La grafica ci ha lasciati un po’ interdetti perché, a parte qualche piccolo dettaglio nel busto dei calciatori, per il resto è rimasta sostanzialmente la stessa. In più un passo indietro è stato fatto sul terreno di gioco, quasi che fosse scollegato dai calciatori perché non influisce molto né sui movimenti né si consuma. Ma questo è un particolare da tralasciare perché nella versione definitiva Konami ha promesso importanti novità in merito.

Il miglioramento maggiore lo abbiamo potuto registrare sull’intelligenza artificiale. I difensori centrali seguono gli attaccanti, non cercano più di metterli sempre in fuorigioco, e in questo modo si evita che gli avversari “scappino” indisturbati verso il portiere. Inoltre i difensori imparano i movimenti avversari e così diventa più difficile beffarli perché, per esempio dopo un gol, faranno dei movimenti differenti come se avessero imparato dai loro errori.

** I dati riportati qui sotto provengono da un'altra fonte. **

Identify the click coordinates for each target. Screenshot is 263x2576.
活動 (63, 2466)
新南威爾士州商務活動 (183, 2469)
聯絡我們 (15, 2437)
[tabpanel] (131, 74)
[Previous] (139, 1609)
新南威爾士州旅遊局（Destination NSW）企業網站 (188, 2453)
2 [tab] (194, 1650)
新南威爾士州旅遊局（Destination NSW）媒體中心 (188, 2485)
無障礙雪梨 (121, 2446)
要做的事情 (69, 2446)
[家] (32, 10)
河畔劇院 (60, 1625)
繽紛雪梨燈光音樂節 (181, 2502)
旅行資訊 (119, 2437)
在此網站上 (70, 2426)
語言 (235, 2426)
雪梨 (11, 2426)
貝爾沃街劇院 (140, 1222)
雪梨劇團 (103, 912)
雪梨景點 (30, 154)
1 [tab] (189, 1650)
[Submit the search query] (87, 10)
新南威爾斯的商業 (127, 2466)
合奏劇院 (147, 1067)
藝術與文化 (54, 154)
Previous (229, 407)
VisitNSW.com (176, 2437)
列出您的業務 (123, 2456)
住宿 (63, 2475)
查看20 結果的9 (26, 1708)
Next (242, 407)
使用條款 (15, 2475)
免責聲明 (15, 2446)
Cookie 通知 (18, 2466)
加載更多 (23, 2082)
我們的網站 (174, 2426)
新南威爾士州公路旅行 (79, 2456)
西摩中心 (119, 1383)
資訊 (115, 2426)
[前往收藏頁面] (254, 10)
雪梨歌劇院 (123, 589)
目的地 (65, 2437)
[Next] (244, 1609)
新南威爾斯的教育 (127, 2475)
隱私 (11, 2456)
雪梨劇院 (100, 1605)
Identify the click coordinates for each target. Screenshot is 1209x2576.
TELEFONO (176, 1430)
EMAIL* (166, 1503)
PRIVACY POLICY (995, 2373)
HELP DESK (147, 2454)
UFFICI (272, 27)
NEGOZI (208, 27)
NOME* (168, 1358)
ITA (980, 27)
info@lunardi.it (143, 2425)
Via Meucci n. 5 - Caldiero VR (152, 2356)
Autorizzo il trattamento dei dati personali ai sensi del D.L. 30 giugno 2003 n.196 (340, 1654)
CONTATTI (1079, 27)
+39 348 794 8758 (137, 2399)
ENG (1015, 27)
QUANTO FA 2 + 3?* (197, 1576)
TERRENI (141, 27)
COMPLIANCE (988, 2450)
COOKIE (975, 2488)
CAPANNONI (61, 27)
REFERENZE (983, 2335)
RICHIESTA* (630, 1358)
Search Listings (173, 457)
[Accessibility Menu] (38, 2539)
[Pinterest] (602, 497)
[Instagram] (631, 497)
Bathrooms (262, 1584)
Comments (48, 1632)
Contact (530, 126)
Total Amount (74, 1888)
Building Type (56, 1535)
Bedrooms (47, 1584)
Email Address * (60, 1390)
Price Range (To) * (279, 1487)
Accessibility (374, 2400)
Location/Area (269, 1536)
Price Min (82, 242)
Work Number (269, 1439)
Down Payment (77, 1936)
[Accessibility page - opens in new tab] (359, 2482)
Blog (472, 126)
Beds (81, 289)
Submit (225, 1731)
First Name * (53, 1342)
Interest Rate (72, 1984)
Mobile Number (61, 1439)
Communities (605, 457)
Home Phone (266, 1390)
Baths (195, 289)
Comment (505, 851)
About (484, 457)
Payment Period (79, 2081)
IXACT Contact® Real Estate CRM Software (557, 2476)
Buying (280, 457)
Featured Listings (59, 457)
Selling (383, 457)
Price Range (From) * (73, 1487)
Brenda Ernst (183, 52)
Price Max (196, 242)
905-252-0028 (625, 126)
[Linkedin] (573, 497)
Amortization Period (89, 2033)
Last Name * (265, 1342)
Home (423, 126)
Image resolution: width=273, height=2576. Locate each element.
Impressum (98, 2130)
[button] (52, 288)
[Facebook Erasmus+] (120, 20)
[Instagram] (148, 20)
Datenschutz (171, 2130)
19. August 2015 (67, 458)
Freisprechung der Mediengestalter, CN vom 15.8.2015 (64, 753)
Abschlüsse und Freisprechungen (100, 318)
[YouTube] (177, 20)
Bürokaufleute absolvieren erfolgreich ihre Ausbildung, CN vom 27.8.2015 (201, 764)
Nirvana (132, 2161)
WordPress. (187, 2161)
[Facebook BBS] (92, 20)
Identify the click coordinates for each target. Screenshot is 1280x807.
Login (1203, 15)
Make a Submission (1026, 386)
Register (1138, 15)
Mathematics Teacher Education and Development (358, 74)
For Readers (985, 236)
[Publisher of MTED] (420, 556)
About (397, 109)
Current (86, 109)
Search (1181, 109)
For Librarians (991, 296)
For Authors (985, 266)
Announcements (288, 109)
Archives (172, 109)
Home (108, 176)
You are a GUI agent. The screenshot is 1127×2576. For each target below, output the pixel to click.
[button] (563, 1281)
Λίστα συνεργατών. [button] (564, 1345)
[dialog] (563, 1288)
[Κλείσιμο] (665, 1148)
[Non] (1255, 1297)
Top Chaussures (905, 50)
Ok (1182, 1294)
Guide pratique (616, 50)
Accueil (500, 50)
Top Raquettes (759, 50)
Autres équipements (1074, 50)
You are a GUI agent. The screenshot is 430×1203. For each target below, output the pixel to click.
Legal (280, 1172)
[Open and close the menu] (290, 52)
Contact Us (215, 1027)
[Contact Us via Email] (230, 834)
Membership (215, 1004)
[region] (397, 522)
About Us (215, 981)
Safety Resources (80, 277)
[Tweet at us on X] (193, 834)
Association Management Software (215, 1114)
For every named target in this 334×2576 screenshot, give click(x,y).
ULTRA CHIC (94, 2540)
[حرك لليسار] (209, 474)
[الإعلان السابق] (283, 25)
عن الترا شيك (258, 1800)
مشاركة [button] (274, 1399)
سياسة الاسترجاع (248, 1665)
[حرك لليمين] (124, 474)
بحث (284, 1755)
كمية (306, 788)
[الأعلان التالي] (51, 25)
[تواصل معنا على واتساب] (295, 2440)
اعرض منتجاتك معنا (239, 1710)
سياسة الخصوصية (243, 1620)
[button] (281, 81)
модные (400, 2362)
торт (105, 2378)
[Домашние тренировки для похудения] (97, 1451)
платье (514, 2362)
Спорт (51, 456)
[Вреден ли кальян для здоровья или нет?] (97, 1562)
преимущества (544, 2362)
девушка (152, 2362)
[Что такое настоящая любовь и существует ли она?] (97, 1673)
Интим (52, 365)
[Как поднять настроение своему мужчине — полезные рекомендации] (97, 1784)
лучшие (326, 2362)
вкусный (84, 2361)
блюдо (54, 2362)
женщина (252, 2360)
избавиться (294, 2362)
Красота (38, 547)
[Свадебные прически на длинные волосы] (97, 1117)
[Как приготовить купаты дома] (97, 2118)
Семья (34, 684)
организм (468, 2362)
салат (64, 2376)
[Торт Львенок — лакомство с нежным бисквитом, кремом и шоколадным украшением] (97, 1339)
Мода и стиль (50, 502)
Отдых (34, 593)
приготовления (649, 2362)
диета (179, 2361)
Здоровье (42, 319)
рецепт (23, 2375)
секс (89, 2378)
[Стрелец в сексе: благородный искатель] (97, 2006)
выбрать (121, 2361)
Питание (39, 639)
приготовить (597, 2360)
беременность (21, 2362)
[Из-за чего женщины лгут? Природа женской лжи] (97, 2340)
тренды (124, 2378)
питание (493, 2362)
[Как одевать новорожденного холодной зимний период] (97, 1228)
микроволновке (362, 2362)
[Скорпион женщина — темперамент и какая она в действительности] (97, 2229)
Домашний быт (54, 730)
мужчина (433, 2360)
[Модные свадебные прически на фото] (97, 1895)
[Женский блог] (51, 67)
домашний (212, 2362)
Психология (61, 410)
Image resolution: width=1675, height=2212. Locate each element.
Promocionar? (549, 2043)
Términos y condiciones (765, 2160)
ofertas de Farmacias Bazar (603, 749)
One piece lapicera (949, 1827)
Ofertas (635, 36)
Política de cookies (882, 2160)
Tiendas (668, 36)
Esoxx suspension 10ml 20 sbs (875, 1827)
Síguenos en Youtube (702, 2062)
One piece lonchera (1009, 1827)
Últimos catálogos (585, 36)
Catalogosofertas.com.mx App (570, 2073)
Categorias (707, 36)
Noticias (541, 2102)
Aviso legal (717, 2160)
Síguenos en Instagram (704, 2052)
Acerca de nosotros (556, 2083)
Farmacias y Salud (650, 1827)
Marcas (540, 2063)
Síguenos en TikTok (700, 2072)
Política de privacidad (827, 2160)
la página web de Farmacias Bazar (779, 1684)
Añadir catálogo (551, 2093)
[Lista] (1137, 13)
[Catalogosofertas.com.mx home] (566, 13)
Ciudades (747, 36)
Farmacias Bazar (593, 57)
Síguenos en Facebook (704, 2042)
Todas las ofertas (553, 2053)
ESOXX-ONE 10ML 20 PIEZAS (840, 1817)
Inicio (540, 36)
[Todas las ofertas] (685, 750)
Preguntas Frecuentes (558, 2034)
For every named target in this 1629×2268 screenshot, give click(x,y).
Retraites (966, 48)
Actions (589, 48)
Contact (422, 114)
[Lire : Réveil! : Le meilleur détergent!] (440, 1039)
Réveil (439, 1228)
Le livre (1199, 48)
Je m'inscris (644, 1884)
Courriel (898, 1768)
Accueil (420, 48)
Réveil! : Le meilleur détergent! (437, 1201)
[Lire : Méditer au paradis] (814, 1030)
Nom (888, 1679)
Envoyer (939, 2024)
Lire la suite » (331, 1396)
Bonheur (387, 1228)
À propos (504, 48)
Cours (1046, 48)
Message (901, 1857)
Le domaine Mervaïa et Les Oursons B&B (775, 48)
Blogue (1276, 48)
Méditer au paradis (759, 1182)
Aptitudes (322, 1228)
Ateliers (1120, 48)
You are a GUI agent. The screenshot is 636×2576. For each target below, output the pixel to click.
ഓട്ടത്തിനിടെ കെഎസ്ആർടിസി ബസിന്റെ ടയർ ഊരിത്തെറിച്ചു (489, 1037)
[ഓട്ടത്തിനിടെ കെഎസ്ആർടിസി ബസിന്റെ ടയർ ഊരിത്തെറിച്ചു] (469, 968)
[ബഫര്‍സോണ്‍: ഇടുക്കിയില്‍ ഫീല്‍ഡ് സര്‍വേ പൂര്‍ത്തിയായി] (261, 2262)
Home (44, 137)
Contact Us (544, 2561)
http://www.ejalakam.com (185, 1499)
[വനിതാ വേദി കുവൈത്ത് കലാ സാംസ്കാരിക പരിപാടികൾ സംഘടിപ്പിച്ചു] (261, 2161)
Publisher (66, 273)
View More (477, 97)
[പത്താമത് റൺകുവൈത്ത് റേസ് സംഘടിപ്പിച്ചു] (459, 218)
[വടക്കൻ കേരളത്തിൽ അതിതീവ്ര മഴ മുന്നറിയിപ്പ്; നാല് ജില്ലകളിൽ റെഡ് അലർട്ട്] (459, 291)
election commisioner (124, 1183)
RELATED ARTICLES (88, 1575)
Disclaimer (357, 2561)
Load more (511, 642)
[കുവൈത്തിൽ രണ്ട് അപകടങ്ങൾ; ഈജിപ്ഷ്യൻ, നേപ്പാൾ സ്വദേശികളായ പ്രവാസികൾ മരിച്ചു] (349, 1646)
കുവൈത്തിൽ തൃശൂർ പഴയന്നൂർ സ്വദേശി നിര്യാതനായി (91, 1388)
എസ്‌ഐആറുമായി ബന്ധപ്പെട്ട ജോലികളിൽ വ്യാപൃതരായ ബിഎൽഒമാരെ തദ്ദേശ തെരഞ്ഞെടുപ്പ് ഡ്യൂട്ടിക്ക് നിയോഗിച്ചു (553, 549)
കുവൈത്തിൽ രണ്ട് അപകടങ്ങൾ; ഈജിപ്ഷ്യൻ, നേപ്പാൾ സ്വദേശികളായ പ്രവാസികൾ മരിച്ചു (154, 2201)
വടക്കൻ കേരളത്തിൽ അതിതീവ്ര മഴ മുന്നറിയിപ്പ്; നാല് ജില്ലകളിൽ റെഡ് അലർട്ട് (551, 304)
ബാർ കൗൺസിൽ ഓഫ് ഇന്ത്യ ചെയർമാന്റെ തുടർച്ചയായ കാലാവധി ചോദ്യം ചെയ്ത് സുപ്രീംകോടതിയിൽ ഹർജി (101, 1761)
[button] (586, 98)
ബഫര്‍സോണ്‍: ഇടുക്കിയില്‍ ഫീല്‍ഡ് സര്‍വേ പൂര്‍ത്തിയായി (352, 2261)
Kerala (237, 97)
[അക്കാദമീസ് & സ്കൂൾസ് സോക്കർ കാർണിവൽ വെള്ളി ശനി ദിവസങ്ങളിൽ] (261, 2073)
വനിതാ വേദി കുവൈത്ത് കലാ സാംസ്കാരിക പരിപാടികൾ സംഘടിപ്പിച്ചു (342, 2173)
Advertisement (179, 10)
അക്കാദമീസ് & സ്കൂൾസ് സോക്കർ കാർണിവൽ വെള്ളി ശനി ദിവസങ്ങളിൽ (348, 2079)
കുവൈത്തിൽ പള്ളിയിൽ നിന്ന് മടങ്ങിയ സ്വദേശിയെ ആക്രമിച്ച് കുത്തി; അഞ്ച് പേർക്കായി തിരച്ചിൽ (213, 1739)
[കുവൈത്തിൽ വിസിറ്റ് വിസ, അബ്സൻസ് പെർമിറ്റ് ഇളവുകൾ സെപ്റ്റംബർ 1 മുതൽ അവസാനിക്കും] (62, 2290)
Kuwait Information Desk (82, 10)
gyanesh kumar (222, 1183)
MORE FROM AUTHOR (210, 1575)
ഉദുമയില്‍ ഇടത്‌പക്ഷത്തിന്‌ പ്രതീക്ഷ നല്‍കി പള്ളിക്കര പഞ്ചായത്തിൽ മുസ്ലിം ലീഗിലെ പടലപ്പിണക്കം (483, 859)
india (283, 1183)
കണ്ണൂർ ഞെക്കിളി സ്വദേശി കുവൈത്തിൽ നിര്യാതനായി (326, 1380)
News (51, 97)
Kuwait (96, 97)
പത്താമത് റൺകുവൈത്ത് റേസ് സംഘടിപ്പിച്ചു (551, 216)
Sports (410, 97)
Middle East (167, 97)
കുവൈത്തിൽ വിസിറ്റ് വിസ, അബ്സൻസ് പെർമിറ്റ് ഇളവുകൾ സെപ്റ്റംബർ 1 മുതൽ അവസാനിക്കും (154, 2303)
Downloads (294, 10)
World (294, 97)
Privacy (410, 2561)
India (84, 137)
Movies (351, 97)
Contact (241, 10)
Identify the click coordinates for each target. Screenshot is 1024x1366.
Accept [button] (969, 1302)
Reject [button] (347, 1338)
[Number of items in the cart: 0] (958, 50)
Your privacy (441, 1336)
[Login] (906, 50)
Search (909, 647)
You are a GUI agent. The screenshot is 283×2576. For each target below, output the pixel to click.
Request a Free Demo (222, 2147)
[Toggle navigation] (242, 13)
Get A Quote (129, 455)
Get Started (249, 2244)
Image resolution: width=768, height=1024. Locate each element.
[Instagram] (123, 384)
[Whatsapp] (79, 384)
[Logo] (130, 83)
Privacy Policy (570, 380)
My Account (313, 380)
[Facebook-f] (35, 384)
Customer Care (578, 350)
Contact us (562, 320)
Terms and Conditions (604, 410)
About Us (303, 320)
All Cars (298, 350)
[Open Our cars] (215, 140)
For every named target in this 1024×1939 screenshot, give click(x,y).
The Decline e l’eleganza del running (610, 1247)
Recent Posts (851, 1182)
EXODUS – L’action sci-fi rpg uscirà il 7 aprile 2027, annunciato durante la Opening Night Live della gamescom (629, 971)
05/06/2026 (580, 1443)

Bene anche i terzini che si sganciano e si sovrappongono, anche se non sempre tornano; ottimi anche i movimenti degli attaccanti che entrano meglio negli spazi e si allineano ai difensori sulla linea del fuorigioco, in attesa del passaggio filtrante. Peccato solo che, appunto con il passaggio filtrante, resti sempre troppo rigida l’attrazione magnetica verso il pallone che non consente movimenti liberi. Male invece i portieri che prendono ancora gol troppo facili, facendo papere colossali come pallone che sfugge dai guantoni o respinte inutili sui piedi degli attaccanti.

Dal meteo ai comandi, le novità della demo di PES 2016

Molto bene le condizioni metereologiche. Oltre a poter scegliere tra pioggia o cielo sereno, impostando le condizioni “casuali” il tempo può cambiare durante la partita. Non siamo invece soddisfatti degli arbitri, fin troppo permissivi. Gli arbitraggi troppo “all’inglese” portano a fischiare al massimo 2-3 falli in tutta la partita, favorendo anche gli infortuni. Nella nostra prova abbiamo potuto sperimentare che, in seguito ad un’entrata killer, al massimo ci siamo beccati un cartellino giallo. Speriamo che questo problema venga risolto nella versione definitiva altrimenti in Master League avremo bisogno di 30 giocatori in rosa per affrontare un’intera stagione.

Infine, per venire incontro ai gusti di un pubblico così eterogeneo, sin dalla demo Konami ha messo in chiaro che lo stile di gioco si può fortemente personalizzare. Per gli amanti dei simulatori calcistici infatti, dai passaggi ai tiri, fino al lancio in profondità e ai cross, è possibile selezionare tutte le voci come “manuale” oppure selezionare “non assistito”. In questo modo bisognerà dare la giusta direzione e la giusta potenza ad ogni passaggio, altrimenti si rischia di perdere facilmente il pallone. Chi invece vuole un livello di divertimento maggiore senza essere un professionista, può affrontare la partita in modo arcade, inserendo il livello di assistenza più alto nelle varie modalità. Ovviamente, per chi preferisce stare nel mezzo, esistono anche i livelli di assistenza intermedi. Non ci saranno più scuse per non provare PES 2016 che di recente ha vinto anche il premio di miglior gioco sportivo dell’anno.